Democratised data access and the rise of augmented analytics has also led to a pressure for companies to find and deliver actionable insights at speed. This can lead to:
- Confirmation bias, e.g., post rationalising unproven assumptions
- Cherry-picking of successful metrics
- Missing key trends, data gems and data relationships
- Oversimplified dashboards that strip away key nuances
What is coming evident is that automated tools are amplifying this problem. If flawed input data or assumptions go unchecked, entire recommendations and analytical models will easily go off course.
This leads to data distortion, where data or insight based on that data, deviates from its true or most accurate representation.
Why is this important?
Data distortion, and the resulting insight distortion, is a serious and growing challenge.
It can lead to misleading conclusions, poor decision making, unoptimised supplier relationships, unhappy customers, poor strategic execution and potentially even compliance breaches; and any one of these can hit your bottom line and potentially
impact your risk exposure (e.g., operational risk, reputational risk, strategic risk, credit risk).
Even when data is accurate, insights can still be distorted; leading to missed opportunities and misleading conclusions.
What can you do?
So how can you protect yourself from this hidden risk?

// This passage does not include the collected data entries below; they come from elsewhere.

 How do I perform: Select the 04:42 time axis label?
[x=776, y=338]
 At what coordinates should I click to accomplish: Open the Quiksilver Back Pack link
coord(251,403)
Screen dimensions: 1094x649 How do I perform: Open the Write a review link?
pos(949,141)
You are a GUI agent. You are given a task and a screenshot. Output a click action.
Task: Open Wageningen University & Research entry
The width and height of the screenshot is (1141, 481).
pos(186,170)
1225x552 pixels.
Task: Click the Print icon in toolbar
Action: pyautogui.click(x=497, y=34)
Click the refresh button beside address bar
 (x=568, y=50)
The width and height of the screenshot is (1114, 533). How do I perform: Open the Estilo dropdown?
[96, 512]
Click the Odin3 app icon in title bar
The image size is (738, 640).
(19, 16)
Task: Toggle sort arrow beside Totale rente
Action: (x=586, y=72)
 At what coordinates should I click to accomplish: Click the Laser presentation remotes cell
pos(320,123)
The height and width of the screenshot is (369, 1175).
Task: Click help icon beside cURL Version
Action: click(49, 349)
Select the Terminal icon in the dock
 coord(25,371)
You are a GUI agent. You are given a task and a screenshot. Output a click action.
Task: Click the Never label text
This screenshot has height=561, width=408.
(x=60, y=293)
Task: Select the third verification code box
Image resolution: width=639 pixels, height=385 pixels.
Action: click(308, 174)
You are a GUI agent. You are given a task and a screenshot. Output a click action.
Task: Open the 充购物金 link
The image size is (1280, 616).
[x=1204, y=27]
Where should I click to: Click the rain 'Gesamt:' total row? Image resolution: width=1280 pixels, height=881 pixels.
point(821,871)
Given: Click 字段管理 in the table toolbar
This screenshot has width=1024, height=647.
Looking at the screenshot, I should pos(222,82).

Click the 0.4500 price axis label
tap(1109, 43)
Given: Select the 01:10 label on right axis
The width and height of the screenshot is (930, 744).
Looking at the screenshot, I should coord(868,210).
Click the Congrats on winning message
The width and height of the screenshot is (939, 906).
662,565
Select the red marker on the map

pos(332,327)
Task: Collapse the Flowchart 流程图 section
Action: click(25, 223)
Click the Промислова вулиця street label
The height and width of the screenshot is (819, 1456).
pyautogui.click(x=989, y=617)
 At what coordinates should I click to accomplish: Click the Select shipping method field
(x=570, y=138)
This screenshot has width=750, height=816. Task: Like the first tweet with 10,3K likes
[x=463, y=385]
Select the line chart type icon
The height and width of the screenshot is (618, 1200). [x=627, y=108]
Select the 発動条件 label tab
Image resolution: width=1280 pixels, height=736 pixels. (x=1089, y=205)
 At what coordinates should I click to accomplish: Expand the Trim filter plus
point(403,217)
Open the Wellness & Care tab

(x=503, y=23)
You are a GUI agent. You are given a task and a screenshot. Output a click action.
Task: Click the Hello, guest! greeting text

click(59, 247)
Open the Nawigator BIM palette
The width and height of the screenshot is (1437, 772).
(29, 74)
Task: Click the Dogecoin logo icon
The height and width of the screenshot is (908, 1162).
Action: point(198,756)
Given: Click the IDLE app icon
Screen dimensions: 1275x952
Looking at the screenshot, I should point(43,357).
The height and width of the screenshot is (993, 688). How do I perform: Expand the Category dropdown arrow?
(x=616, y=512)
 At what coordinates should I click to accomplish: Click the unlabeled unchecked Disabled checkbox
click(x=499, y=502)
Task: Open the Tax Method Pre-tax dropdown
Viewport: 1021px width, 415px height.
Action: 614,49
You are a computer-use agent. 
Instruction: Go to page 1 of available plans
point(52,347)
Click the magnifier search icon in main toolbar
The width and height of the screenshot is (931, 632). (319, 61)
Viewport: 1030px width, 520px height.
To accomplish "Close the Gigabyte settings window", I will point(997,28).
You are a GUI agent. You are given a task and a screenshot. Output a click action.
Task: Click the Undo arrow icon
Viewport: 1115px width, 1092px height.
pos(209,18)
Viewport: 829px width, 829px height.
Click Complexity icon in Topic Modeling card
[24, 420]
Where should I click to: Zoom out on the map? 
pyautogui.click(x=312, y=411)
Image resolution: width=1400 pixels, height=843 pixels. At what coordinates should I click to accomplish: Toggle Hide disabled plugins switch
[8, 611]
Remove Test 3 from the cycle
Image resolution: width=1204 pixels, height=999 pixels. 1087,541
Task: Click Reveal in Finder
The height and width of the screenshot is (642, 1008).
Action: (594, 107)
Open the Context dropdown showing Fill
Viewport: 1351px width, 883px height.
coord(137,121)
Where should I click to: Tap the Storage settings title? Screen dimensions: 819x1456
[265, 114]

Here are five practical steps to reduce data distortion and safeguard your decision-making:
- Audit your data: Critically scrutinise and validate both the quality of your data and the sources of your data. You should also frequently take a step back and reassess the assumptions underpinning your models and metrics
- Implement bias detection: Identify skewed or incomplete data sets. Use both human insight and automated tools to detect bias in your data; this will help ensure completeness and balance
- Cross-verify insights: Where possible, move away from relying on a single source or model; triangulate data and insights across multiple sources and systems
- Embed Governance: Make data integrity and interpretation part of your risk management framework. Build policies for data collection and model validation, review and refresh these regularly and run periodic audits
- Educate teams: Make your people the first line of defence. Ensure your data and strategy teams, alongside decision-makers, understand the limitations of data and analytics tools
The bottom line
Distorted data – and the resulting insight distortion – pose risks you cannot afford to ignore. Get it wrong, and the consequences for your business can be significant; strategically, operationally, and financially.